» AIM OF THE EXERCISE
Print the lines from the one containing "Given: Toggle underline formatting" through the one containing "(x=38, y=17)", including both of those lines, and reproduce them character for character.

[start DATA SUPPLIED]

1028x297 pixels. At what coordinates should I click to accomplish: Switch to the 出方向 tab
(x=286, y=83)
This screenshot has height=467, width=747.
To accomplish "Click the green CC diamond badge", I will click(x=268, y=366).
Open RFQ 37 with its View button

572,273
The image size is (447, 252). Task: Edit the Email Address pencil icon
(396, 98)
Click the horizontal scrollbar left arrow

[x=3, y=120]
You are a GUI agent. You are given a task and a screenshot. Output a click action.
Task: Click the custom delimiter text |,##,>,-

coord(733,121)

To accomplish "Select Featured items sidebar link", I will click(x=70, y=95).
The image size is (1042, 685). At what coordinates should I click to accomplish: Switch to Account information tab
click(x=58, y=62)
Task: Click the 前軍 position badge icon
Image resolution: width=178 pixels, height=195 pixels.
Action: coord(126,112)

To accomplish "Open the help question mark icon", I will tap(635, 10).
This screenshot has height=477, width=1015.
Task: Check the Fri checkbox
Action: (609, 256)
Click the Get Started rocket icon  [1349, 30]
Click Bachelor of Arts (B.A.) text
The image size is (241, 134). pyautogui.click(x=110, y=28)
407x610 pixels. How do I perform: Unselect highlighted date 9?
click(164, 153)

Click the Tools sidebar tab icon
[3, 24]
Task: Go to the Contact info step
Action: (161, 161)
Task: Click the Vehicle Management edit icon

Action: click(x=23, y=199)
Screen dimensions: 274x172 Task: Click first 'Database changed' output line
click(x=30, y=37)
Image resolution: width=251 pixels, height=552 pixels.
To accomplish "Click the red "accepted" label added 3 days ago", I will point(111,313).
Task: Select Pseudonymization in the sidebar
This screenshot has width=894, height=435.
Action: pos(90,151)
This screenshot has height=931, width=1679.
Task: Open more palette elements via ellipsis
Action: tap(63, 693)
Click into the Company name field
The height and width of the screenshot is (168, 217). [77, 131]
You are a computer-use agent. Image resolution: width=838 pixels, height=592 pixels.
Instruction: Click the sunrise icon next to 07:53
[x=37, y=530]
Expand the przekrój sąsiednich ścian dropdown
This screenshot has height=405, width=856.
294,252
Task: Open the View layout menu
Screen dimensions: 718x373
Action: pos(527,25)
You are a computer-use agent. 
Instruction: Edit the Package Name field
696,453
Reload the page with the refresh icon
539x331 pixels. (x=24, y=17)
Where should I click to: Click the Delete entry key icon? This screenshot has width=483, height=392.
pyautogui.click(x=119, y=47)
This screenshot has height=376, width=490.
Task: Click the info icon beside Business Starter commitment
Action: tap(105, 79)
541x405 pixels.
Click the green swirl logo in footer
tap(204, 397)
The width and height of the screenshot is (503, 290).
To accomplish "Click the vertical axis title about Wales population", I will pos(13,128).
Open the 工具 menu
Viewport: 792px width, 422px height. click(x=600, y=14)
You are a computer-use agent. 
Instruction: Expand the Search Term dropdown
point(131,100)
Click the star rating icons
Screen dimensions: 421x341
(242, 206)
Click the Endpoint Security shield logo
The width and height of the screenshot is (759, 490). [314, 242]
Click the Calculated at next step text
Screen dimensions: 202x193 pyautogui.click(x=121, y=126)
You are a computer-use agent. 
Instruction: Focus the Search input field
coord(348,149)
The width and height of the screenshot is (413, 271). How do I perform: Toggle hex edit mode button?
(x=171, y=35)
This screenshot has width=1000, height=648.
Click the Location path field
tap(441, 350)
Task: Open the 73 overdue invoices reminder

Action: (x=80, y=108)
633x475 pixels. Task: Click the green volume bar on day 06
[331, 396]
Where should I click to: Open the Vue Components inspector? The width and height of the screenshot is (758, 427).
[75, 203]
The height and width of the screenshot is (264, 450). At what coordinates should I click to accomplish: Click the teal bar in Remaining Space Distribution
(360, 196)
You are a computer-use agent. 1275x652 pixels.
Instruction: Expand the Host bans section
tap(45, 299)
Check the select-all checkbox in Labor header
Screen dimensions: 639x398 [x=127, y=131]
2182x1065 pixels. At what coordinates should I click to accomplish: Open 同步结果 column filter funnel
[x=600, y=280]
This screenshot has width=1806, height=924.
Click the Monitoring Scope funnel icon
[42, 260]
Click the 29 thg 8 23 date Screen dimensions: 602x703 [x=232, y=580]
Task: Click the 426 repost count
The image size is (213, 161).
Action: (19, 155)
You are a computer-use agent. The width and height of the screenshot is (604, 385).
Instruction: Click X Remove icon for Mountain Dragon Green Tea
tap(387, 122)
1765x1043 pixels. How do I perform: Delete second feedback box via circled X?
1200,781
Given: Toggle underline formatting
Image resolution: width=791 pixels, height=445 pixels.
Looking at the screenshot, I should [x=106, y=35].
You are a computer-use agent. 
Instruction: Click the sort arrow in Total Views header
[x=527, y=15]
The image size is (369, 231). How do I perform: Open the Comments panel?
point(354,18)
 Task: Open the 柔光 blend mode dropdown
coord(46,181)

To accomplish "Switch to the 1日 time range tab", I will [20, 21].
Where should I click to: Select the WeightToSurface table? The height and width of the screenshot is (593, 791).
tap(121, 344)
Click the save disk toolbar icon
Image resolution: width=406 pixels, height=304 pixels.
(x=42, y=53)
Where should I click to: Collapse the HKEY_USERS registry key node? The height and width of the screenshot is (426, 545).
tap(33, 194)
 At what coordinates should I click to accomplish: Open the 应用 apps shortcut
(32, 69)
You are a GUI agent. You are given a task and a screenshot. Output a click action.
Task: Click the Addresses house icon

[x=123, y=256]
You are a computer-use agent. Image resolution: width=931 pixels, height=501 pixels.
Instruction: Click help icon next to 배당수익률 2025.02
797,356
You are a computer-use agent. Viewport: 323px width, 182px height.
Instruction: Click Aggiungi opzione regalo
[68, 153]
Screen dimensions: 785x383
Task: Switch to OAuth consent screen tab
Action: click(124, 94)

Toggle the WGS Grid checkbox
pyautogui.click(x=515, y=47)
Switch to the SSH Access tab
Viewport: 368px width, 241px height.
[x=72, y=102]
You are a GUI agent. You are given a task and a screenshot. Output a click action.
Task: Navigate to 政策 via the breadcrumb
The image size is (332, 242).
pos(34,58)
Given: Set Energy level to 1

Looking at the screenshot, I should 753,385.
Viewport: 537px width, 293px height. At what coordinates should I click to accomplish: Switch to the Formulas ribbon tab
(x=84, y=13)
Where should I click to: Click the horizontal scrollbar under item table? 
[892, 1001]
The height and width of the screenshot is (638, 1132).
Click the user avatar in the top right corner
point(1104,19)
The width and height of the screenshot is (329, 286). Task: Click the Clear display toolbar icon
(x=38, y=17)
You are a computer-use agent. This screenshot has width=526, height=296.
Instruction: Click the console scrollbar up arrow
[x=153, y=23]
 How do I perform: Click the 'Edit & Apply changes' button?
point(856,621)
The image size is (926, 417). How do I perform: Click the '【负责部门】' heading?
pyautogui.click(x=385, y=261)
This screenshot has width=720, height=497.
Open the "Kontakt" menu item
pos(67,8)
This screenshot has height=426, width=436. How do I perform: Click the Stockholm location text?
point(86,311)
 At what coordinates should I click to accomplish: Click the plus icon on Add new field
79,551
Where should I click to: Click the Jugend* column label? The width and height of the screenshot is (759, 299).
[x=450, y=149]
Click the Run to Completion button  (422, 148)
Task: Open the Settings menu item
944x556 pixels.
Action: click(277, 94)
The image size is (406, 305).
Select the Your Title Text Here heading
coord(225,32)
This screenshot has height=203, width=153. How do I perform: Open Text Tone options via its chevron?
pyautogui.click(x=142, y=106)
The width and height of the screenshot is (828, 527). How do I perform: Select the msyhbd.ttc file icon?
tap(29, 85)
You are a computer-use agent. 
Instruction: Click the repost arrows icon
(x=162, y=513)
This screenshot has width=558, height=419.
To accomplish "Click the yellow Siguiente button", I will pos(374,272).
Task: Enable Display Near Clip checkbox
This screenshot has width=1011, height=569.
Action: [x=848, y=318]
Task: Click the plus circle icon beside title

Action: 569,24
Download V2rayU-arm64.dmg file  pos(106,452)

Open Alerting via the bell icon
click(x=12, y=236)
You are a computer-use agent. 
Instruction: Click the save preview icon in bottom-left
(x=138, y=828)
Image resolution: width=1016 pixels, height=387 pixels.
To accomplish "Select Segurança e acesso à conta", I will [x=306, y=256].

[end DATA SUPPLIED]

» RESPONSE FOR THIS EXERCISE
Given: Toggle underline formatting
Image resolution: width=791 pixels, height=445 pixels.
Looking at the screenshot, I should [x=106, y=35].
You are a computer-use agent. 
Instruction: Click the sort arrow in Total Views header
[x=527, y=15]
The image size is (369, 231). How do I perform: Open the Comments panel?
point(354,18)
 Task: Open the 柔光 blend mode dropdown
coord(46,181)

To accomplish "Switch to the 1日 time range tab", I will [20, 21].
Where should I click to: Select the WeightToSurface table? The height and width of the screenshot is (593, 791).
tap(121, 344)
Click the save disk toolbar icon
Image resolution: width=406 pixels, height=304 pixels.
(x=42, y=53)
Where should I click to: Collapse the HKEY_USERS registry key node? The height and width of the screenshot is (426, 545).
tap(33, 194)
 At what coordinates should I click to accomplish: Open the 应用 apps shortcut
(32, 69)
You are a GUI agent. You are given a task and a screenshot. Output a click action.
Task: Click the Addresses house icon

[x=123, y=256]
You are a computer-use agent. Image resolution: width=931 pixels, height=501 pixels.
Instruction: Click help icon next to 배당수익률 2025.02
797,356
You are a computer-use agent. Viewport: 323px width, 182px height.
Instruction: Click Aggiungi opzione regalo
[68, 153]
Screen dimensions: 785x383
Task: Switch to OAuth consent screen tab
Action: click(124, 94)

Toggle the WGS Grid checkbox
pyautogui.click(x=515, y=47)
Switch to the SSH Access tab
Viewport: 368px width, 241px height.
[x=72, y=102]
You are a GUI agent. You are given a task and a screenshot. Output a click action.
Task: Navigate to 政策 via the breadcrumb
The image size is (332, 242).
pos(34,58)
Given: Set Energy level to 1

Looking at the screenshot, I should 753,385.
Viewport: 537px width, 293px height. At what coordinates should I click to accomplish: Switch to the Formulas ribbon tab
(x=84, y=13)
Where should I click to: Click the horizontal scrollbar under item table? 
[892, 1001]
The height and width of the screenshot is (638, 1132).
Click the user avatar in the top right corner
point(1104,19)
The width and height of the screenshot is (329, 286). Task: Click the Clear display toolbar icon
(x=38, y=17)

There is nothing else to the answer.